Characterization of the role of long chain acyl‐CoA synthetase 6 in skeletal muscle energy metabolism

Previous studies suggest that numerous isoforms of long chain acyl‐CoA synthetase (ACSL) mediate intracellular fatty acids channeling and regulate energy metabolism. However the role of these genes in muscle need to be identified in order to understand how they contribute to whole body energy metabolism. This study was designed to characterize how ACSL6 is regulated and the function of this gene in skeletal muscle energy metabolism. C2C12 mouse myoblasts were utilized and expression of genes that involving glucose and fatty acids metabolism was measured during cellular differentiation. To characterize the role of ACSL6 in skeletal muscle energy metabolism, siRNA mediated knockdown of ACSL6 was performed.
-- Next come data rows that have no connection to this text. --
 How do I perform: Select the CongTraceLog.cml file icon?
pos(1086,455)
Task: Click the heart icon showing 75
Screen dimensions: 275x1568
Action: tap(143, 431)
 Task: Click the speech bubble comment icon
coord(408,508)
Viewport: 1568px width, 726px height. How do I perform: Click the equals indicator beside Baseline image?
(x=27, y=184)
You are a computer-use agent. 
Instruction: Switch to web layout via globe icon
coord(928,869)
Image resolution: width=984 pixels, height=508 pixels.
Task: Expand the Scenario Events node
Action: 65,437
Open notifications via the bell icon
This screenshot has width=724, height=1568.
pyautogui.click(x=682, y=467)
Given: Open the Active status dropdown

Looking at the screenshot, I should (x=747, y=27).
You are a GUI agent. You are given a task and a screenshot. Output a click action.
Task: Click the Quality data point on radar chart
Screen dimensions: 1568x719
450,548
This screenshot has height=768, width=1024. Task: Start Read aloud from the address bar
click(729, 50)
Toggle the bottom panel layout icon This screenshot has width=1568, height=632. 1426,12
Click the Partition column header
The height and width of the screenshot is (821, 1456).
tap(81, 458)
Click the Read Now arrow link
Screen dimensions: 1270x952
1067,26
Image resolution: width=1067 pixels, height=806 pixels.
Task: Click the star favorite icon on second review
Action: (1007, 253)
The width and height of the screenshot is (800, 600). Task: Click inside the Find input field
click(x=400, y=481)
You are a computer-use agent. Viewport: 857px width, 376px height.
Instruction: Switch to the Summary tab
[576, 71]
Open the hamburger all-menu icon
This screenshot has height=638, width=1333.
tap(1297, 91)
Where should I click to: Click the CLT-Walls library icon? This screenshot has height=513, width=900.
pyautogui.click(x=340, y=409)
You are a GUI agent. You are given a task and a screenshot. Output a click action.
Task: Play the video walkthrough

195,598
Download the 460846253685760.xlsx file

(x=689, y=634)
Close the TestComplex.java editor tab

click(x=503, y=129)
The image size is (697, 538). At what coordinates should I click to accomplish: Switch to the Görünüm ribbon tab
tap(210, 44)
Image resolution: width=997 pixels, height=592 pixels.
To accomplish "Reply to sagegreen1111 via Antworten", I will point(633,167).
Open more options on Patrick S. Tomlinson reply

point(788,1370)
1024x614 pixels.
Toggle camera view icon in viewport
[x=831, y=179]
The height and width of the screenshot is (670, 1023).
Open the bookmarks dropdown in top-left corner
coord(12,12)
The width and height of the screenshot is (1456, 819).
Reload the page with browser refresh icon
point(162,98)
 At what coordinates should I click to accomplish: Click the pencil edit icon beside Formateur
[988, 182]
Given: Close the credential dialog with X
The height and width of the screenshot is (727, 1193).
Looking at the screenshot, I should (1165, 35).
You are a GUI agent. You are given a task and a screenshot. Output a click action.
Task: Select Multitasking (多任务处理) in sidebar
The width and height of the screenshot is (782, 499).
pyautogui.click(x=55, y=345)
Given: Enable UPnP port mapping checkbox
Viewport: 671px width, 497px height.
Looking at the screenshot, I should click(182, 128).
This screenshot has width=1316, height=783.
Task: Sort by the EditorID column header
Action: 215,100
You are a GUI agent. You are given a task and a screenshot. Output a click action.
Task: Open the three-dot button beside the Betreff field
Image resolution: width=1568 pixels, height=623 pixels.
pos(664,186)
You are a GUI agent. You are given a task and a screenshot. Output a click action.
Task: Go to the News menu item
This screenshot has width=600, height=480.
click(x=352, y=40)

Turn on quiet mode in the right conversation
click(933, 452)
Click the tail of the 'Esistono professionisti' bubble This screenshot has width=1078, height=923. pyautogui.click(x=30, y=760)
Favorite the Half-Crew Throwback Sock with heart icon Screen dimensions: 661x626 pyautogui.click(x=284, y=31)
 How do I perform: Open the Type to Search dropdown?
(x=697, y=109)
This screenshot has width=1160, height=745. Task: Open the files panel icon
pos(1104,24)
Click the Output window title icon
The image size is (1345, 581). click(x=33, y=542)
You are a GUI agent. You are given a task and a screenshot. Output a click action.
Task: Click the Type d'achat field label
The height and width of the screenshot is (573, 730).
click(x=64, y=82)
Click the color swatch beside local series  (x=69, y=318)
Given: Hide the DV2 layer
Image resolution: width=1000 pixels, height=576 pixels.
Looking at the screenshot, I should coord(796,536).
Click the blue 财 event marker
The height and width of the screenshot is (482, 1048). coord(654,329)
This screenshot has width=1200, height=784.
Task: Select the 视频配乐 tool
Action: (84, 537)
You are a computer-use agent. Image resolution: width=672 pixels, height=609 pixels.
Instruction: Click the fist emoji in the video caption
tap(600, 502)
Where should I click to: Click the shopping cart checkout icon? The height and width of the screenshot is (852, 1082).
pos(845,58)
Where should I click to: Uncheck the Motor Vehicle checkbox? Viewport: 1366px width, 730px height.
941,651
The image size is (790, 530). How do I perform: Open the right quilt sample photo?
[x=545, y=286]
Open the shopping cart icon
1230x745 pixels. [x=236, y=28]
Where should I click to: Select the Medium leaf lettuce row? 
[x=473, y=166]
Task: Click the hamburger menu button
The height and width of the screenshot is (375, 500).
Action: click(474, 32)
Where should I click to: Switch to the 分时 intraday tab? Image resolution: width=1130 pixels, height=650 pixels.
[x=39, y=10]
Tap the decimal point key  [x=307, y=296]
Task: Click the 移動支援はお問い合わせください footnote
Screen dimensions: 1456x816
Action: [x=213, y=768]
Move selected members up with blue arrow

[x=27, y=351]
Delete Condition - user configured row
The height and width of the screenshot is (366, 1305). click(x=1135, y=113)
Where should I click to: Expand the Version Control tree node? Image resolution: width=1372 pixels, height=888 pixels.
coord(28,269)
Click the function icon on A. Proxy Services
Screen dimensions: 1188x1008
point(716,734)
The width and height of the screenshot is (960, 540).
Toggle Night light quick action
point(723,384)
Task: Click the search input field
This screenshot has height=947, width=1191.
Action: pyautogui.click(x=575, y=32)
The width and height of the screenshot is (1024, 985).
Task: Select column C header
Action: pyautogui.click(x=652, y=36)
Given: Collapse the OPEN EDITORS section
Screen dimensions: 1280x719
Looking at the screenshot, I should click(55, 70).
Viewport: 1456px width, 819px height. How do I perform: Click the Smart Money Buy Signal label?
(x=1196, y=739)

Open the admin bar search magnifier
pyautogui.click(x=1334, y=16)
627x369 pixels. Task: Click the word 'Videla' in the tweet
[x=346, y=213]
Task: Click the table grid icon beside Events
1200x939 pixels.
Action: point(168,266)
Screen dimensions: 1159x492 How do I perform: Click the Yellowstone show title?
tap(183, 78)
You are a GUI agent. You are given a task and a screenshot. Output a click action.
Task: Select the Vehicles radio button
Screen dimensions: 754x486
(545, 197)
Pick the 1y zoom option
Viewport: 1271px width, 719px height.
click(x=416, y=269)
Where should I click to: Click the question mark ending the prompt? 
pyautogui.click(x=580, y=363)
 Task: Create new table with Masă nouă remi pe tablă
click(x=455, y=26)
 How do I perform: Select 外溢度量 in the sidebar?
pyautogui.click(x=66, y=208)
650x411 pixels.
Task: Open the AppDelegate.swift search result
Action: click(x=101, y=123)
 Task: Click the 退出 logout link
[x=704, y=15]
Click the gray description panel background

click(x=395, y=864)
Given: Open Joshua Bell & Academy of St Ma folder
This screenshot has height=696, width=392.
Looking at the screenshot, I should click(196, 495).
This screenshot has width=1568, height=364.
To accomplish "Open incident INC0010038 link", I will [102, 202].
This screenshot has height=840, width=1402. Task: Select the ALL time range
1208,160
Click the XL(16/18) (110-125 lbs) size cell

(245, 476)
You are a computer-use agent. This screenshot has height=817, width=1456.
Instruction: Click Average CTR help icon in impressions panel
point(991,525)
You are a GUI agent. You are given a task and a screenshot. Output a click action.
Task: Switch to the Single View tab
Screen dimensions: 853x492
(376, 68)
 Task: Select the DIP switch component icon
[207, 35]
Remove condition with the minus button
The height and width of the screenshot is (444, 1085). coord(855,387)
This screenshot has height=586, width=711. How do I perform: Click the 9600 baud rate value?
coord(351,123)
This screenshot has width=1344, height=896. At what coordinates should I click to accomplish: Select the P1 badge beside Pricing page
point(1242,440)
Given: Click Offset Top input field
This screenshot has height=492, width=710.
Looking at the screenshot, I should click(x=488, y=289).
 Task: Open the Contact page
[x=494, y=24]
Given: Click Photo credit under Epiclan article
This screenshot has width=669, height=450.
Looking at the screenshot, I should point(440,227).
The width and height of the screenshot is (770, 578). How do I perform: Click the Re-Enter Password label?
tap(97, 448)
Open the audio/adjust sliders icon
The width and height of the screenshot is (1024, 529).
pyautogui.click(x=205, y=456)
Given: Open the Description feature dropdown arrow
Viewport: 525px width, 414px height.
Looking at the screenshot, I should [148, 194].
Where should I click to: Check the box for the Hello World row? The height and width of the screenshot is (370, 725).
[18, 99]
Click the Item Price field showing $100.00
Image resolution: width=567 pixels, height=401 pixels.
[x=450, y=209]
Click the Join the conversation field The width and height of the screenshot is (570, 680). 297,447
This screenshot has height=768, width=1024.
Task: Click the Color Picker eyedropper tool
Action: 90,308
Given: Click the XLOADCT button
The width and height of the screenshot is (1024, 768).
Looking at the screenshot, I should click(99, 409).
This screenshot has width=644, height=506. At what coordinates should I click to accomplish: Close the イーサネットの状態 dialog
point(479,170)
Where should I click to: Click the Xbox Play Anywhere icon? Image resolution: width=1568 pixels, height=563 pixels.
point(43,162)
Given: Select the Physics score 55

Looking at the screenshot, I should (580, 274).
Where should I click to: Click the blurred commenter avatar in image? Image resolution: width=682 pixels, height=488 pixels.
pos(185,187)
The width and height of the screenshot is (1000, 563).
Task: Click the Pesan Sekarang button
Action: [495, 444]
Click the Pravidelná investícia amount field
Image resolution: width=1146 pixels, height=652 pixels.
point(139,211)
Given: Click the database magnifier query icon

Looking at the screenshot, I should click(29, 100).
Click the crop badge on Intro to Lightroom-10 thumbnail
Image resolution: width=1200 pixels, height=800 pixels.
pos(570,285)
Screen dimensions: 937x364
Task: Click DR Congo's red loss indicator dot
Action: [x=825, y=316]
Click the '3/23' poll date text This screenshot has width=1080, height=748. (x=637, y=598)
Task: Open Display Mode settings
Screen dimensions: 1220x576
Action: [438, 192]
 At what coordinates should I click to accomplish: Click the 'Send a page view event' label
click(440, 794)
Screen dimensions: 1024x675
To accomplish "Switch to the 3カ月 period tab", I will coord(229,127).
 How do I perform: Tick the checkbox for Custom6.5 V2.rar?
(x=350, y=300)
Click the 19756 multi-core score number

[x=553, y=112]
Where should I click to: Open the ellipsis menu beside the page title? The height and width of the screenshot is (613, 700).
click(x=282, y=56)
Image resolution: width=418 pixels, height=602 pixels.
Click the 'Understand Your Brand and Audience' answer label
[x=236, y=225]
During myogenic differentiation gene expressions involving glucose and lipid metabolism including GLUT4 and ACSL6 were increased while they were not or barely detected in pre‐confluenced myoblasts. Compared to cells transfected with control siRNA, knockdown of ACSL6 significantly decreased GLUT4 expression. These results suggest that lipid channeling system is developed in the course of myogenic differentiation, and intracellular fatty acids trafficking derived from ACSL6 is partially responsible for glucose utilization in skeletal muscle cells. Additional studies how ACSL6 modulate glucose utilization and insulin signaling in skeletal muscle cells remain to be performed. This research was supported by Basic Science Research Program through the National Research Foundation of Korea(NRF) funded b y the Ministry of Education, Science and Technology (2012R1A1A1019253).